Hauling Ass Through Cinque Terre
Cinque Terre, Italy
Due to poor train coordination on my part, it took me almost the entire day to get from Bologna to the tiny town of Riomaggiore, my staging point for the Cinque Terre nature walk. I had no accommodations planned due to the fact that the region is simply too small for Lonely Planet to address in their giant, all-of-Europe encyclopedia. Arriving late with no room reserved was starting to make me a little antsy until I got off the train. Turns out that even in the off-season, the pension owners – A.K.A. “Accommodations Pimps” – in Riomaggiore stake out the train station for all trains arriving from big cities. I wasn’t in the station for more than a minute before an elderly Italian guy accosted me and asked me in nearly indecipherable English if I needed a room. He had an open “apartment,” with a full bathroom, kitchen, the works. I tried to explain that I didn’t need that level of accommodations, all I wanted was a room with a bed and a sink, but he stopped me and told me it was only 35 euros a night. I said “Let’s go.”

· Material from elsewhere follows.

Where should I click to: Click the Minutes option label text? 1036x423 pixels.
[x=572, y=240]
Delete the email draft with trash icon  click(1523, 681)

In most cases you can count on these train station Accommodations Pimps to exaggerate a little bit on the quality of the room and if you’re in an exceptionally predatory tourist ambush zone, sometimes they even like to play little word games with the price. I learned the hard way back in ’93 that if an Accommodations Pimp says “thirty” in English fast enough with a bit of his native accent thrown in there for color, he can make it sound like “thirteen.” This brings about no shortage of grief after you have stayed in his room for two nights and you go to settle the bill. When you hand the guy 26 and he goes bananas and demands 60, there’s little you can do. It’s impossible to out-run anyone short of a quadriplegic when you have a 50 pound backpack weighing you down. I double and triple checked that we were indeed talking 35 euros during the short walk to the “very, very clean” apartment. Well, dagnabit if he wasn’t telling the truth. Sure enough, it was a large, nicely decorated, “very, very clean” apartment with a full bathroom, a kitchen (which other than the refrigerator I never used), a TV and two beds, in case I decided to bring home friends.
I was famished after a full day of jockeying from train to train. I dropped everything and headed to a restaurant by the marina that the Accommodations Pimp had recommended, where I honored the region’s invention of pesto by indulging in the pesto gnocchi. It was much warmer in the Cinque Terre region than it had been anywhere else in Italy up to that point. The region looks out over the Ligurian Sea, the same body of water that equally temperate Nice, France cuddles. I couldn’t figure out why it was noticeably warmer here than it was on the Adriatic side of Italy, but I wasn’t going to complain.
The next morning I shot out of bed at the crack of 9:00AM. I had a big day. As my balls-out nature demands, I planned to tackle the entire Cinque Terre national park walking path in one day. The path stretches from Riomaggiore through the neighboring, coastal towns of Manarola, Corniglia, Vernazza and winds up in Monterosso. Almost 12 kilometers (about 7.5 miles) of calf blasting up and downhill hiking. The Cinque Terre map estimates the full walk at four and half hours, though many people I had spoken to reported that depending on how much you lollygag, the walk can take up to six hours. I don’t usually get very excited about the prospect of hours of painful, torturous hiking, but for some reason I was very amped for this experience. I had been running into people all over Europe since about August who had done the walk and raved about the beautiful surroundings and the quiet, dream-like towns along the way and I had pretty much allowed myself to wholly buy into the hype.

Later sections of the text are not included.